§ **Given task**: Can you convert the entries from the line containing "Image resolution: width=1536" through the line containing "I will 447,380." into a numbered list, leaving out blank lines?

§ **Material for this exercise**:
· · · · ·

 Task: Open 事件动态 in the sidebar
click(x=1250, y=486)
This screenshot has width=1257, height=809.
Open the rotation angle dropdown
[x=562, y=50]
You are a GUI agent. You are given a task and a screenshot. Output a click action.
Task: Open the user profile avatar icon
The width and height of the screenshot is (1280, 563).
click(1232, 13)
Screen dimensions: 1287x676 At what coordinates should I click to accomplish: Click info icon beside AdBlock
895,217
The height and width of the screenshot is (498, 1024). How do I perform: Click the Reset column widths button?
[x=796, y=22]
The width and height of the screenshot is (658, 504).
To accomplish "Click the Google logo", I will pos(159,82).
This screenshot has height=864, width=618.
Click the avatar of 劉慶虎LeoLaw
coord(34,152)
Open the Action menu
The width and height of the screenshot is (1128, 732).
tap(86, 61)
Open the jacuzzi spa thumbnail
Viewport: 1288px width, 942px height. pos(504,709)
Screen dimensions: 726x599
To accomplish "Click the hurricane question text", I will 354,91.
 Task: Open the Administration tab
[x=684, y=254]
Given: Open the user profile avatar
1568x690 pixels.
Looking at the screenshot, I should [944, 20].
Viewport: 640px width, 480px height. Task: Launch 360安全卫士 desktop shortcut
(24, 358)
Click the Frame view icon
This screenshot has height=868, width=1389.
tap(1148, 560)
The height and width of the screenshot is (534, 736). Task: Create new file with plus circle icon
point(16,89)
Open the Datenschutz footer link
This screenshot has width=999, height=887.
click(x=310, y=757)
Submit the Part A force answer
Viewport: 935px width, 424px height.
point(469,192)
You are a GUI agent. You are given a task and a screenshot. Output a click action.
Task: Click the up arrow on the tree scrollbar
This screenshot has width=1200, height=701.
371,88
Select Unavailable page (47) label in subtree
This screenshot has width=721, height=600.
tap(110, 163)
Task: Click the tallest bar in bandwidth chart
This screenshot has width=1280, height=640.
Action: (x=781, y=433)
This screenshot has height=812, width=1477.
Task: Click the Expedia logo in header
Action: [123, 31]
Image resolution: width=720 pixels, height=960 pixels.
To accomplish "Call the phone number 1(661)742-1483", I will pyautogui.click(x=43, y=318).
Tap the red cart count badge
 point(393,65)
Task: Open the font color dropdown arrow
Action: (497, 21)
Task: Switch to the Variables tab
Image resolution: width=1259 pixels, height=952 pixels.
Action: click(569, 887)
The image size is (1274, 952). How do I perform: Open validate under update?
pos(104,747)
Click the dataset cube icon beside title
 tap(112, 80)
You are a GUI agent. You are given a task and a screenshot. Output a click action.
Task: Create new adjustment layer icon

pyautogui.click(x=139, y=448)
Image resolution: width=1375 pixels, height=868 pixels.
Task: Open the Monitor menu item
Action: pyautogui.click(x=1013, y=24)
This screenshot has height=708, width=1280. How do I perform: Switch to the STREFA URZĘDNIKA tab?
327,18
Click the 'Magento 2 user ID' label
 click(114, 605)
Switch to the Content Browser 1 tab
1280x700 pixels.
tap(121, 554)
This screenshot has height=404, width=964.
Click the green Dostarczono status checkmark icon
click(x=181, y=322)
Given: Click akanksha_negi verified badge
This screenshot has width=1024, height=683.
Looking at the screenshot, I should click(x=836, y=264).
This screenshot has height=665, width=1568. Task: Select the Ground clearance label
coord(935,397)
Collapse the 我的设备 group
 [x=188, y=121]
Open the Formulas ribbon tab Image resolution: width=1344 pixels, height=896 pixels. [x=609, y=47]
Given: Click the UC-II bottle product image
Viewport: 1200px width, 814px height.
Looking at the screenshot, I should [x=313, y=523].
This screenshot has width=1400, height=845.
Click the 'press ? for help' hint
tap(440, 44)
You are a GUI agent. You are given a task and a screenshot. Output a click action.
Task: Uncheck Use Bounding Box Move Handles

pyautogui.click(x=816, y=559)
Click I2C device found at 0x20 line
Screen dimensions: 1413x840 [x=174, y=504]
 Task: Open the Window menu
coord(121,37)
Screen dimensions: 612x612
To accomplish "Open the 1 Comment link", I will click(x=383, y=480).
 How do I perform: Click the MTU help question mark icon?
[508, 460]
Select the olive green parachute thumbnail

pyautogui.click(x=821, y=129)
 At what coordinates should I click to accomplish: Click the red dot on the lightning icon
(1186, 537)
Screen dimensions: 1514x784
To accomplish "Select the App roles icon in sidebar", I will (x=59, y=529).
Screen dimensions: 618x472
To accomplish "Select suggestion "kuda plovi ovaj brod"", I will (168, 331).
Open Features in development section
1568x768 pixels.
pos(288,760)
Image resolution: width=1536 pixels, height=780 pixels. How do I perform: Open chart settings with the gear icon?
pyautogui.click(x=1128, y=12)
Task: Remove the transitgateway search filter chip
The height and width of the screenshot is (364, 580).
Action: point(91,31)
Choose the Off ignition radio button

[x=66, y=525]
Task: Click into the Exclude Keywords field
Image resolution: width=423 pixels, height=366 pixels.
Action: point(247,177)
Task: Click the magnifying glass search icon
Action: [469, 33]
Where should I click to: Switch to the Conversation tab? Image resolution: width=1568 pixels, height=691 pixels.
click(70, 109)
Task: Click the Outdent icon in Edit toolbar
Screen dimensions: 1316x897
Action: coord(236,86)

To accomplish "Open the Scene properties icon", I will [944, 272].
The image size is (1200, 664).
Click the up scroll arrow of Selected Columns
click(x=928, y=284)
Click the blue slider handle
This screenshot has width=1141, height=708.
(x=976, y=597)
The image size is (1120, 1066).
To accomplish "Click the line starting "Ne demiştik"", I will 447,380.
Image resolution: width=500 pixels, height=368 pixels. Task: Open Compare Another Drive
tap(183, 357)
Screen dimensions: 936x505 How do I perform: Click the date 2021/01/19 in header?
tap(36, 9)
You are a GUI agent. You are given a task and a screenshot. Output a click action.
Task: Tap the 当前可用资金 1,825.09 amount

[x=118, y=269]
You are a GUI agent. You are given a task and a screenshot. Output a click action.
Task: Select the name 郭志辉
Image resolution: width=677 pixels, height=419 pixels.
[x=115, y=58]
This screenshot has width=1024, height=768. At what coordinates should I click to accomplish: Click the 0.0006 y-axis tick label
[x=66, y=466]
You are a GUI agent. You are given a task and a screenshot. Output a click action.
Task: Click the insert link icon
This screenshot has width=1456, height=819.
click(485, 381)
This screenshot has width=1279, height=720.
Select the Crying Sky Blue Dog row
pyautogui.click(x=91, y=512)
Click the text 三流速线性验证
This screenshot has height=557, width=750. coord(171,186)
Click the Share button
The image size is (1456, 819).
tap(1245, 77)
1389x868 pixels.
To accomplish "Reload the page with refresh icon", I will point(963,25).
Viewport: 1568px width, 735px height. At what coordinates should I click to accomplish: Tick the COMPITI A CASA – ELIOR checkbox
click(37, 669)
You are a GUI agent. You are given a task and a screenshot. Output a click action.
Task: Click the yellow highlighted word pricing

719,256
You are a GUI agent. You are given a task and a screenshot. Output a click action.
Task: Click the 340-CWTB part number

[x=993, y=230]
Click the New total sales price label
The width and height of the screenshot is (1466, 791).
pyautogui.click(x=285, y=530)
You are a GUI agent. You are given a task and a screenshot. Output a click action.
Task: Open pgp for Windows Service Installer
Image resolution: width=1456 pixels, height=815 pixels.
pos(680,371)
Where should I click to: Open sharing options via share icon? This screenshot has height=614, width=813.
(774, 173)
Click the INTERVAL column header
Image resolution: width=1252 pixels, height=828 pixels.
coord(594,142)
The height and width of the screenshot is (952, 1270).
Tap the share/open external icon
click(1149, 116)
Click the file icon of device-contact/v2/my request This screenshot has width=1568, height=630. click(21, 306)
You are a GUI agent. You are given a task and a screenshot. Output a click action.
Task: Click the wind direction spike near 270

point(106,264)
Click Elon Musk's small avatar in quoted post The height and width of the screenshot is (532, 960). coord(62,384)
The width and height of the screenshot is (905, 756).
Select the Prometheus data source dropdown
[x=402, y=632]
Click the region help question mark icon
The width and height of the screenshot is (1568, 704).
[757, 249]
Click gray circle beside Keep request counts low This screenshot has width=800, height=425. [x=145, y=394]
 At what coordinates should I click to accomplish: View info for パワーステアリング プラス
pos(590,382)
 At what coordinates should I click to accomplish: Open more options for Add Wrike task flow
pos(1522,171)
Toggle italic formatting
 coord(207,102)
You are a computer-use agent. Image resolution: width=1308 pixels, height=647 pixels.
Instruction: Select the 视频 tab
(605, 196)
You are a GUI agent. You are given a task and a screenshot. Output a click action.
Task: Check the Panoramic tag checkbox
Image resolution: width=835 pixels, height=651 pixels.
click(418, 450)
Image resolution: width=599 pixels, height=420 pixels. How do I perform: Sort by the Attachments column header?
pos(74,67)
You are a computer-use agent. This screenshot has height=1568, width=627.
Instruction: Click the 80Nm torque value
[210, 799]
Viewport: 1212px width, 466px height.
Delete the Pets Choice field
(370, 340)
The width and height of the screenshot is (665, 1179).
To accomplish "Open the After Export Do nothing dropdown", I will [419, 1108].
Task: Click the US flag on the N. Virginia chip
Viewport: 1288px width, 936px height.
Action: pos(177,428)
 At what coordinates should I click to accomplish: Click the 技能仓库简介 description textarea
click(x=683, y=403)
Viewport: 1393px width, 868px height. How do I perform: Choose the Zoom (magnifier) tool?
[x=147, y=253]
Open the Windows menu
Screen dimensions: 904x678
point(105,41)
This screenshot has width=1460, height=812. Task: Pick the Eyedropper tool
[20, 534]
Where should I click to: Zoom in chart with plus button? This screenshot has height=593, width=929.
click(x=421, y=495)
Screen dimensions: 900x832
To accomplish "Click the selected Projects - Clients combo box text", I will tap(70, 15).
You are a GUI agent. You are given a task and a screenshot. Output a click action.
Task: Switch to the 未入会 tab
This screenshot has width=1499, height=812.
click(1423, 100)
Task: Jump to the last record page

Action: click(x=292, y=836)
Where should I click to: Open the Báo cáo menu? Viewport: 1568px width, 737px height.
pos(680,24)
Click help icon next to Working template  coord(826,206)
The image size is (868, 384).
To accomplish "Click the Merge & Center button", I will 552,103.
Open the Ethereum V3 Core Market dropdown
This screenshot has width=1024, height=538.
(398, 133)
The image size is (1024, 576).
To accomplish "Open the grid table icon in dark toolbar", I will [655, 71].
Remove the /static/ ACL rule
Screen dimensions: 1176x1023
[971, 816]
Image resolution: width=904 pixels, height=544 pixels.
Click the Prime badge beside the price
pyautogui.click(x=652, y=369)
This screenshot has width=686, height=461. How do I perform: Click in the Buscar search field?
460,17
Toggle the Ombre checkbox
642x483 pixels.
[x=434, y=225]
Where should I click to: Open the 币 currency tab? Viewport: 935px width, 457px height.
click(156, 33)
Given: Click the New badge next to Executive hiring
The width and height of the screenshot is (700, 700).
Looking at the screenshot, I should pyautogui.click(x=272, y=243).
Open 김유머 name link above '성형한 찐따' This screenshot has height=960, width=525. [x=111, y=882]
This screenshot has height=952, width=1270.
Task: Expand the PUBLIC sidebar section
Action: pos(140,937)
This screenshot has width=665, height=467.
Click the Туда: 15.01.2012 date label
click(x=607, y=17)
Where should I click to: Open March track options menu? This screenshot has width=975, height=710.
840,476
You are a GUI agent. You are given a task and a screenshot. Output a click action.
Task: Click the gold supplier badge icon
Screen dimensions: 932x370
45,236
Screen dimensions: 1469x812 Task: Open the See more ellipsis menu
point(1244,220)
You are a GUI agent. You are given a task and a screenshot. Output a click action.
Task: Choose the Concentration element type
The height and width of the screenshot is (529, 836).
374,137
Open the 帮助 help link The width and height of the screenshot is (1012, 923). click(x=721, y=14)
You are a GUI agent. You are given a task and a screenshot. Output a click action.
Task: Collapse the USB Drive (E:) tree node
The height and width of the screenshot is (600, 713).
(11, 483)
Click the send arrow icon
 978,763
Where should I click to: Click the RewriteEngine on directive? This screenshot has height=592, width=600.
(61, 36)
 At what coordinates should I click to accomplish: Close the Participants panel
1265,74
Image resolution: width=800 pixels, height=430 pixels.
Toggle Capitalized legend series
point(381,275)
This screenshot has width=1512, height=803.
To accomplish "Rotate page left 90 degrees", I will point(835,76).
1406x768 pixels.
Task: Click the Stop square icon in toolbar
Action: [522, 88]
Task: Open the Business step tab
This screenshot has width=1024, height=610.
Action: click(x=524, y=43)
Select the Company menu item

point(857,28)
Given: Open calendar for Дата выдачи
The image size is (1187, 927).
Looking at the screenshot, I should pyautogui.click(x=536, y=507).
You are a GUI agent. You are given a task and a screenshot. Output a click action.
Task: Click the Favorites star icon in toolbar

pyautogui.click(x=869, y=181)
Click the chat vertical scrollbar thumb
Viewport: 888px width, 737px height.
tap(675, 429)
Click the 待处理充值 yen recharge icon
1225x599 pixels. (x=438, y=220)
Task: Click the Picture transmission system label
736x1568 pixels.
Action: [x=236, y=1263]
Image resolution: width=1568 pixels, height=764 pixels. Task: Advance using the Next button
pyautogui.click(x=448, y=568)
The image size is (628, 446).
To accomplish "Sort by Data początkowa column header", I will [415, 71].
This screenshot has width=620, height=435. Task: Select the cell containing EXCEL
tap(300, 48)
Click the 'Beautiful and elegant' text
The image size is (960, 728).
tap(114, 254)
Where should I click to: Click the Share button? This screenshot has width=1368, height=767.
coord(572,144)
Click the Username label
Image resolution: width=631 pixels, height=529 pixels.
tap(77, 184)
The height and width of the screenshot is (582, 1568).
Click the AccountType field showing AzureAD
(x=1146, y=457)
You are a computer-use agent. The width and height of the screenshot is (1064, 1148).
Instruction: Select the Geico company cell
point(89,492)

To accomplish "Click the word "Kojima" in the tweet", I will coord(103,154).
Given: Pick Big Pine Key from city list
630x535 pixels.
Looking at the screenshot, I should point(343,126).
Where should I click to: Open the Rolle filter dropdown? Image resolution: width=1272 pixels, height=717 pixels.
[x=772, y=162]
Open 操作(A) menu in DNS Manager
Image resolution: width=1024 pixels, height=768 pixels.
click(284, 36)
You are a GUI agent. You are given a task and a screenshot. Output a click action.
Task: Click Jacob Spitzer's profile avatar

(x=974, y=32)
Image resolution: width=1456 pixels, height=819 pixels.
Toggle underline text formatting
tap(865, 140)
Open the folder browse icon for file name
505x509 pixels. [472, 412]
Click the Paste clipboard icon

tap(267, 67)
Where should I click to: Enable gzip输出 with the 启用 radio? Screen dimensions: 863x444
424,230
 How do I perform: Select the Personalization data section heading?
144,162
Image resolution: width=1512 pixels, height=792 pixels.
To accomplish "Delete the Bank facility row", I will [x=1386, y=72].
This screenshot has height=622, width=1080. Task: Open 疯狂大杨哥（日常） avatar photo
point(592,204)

· · · · ·

§ **Full response**:
1. Image resolution: width=1536 pixels, height=780 pixels. How do I perform: Open chart settings with the gear icon?
2. pyautogui.click(x=1128, y=12)
3. Task: Remove the transitgateway search filter chip
4. The height and width of the screenshot is (364, 580).
5. Action: point(91,31)
6. Choose the Off ignition radio button
7. [x=66, y=525]
8. Task: Click into the Exclude Keywords field
9. Image resolution: width=423 pixels, height=366 pixels.
10. Action: point(247,177)
11. Task: Click the magnifying glass search icon
12. Action: [469, 33]
13. Where should I click to: Switch to the Conversation tab? Image resolution: width=1568 pixels, height=691 pixels.
14. click(70, 109)
15. Task: Click the Outdent icon in Edit toolbar
16. Screen dimensions: 1316x897
17. Action: coord(236,86)
18. To accomplish "Open the Scene properties icon", I will [944, 272].
19. The image size is (1200, 664).
20. Click the up scroll arrow of Selected Columns
21. click(x=928, y=284)
22. Click the blue slider handle
23. This screenshot has width=1141, height=708.
24. (x=976, y=597)
25. The image size is (1120, 1066).
26. To accomplish "Click the line starting "Ne demiştik"", I will 447,380.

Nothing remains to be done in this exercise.